I have 79 actor lists bookmarked on Letterboxd where Mrs. 1SO and I are planning to watch their entire filmographies. From Alan Ladd to William Powell. From the 16 features of Margaret Sullavan to as many of the 150 with Anthony Quinn I choose to watch. The one closest to completion is Fred Astaire with 34/36. (Holdouts are 1976's The Amazing Dobermans and 1977's The Purple Taxi.)
After Astaire comes...
Barbara Stanwyck 72/84 (85.7%)
James Cagney 57/65 (87.7%)
James Stewart 67/79 (84.8%)
This week I watched one featuring each of them. 3 titles from deep down in the deck.
Come Fill the Cup (1951)
* * * - Good
Cagney plays an alcoholic newspaperman who hits bottom. I was not looking forward to Cagney as a drunk, he too theatrical to play the serious side of such a disease. Luckily, the first act is about his personal rehabilitation through the help of another former alcoholic (James Gleason, in one of his best roles). Their scenes are direct and ring true, choosing honesty over melodrama. The real story involves Cagney being pressured by his boss (Raymond Massey) to detox his son (Gig Young, who was nominated for this performance, and rightly so.) I love seeing a film from the 50s that gets so much right about alcoholism, and Cagney is great playing a guy taking it one day at a time. The story with the son involves some noir elements including a gangster and some shady newspaper tactics, but that was the spoonful of sugar that helped this medicine go down. I'm marking this as a Discovery. Really curious to re-watch The Lost Weekend now.
I was so excited to find Come Fill the Cup, I pushed my luck with Cagney and followed it with Shake Hands with the Devil (1959). In this, Cagney plays an IRA terrorist in the 1920s.
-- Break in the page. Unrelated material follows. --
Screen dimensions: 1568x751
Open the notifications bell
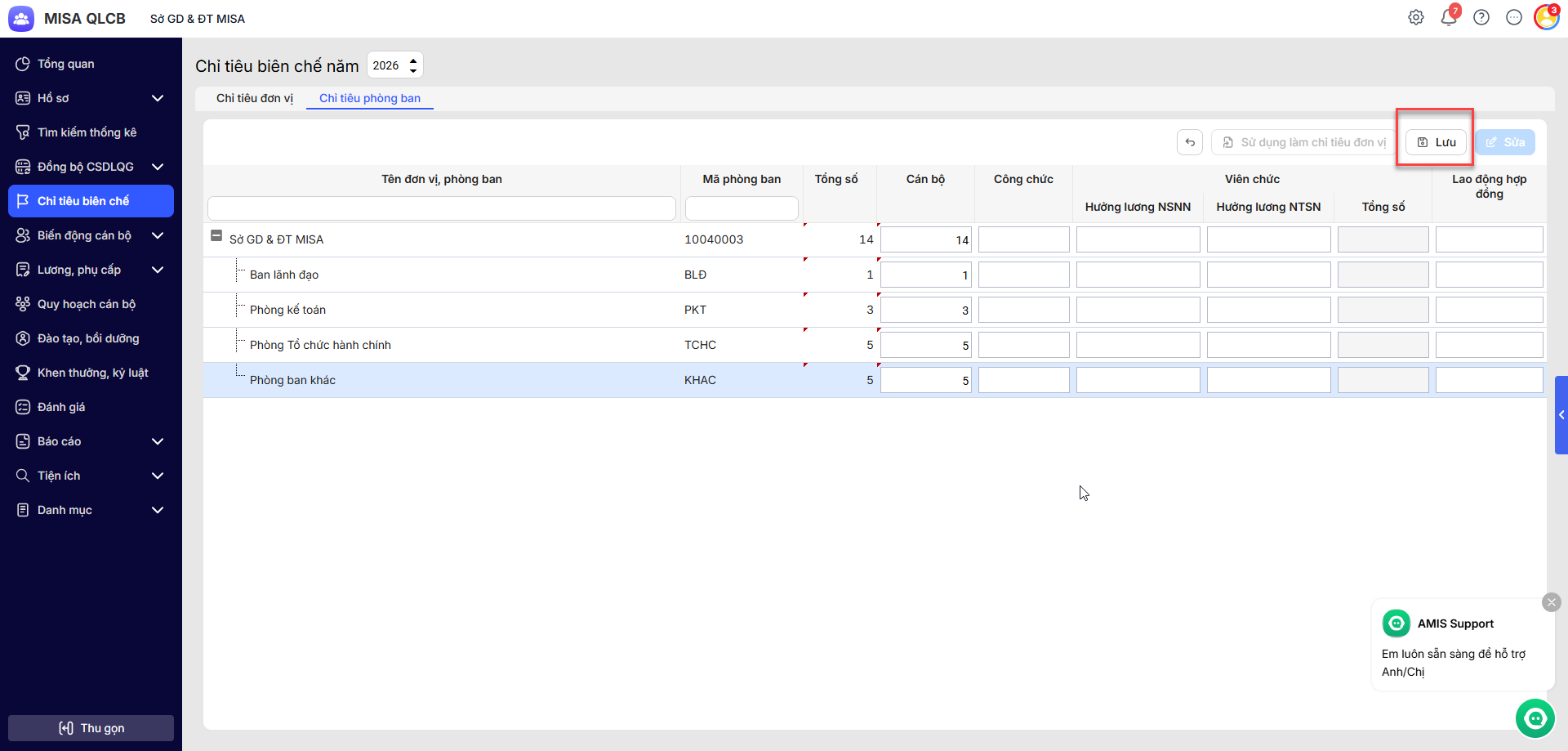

He's miscast but the only charismatic person in the film. Everyone else is authentic, but frightfully uninteresting.
* *
Navy Blue and Gold (1937)
* * * - Okay
Stewart's film is a sports drama set in Annapolis Naval Academy, also starring Robert Young. Even though this is early work, Stewart's persona is in full display. Sweet, serious, boyishly handsome, and in one scene as angry as I've seen him get in the Anthony Mann westerns. The film is standard, right down to the big football game finale, but this is a case where Stewart being one of and/or the greatest actors of all time makes a film like this into something worth watching.
The Gay Sisters (1942)
* *
Stanwyck plays the oldest of three sisters caught in a legal battle over their father's estate that's taken most of their lives. (The explanation of why this has gone on for so long is one of the best scenes.) The motivations of everyone fighting for the same piece of pie is interesting, but the dramatics have no life when they're played out. A rare case where I enjoyed the film more when the actors were talking instead of showing.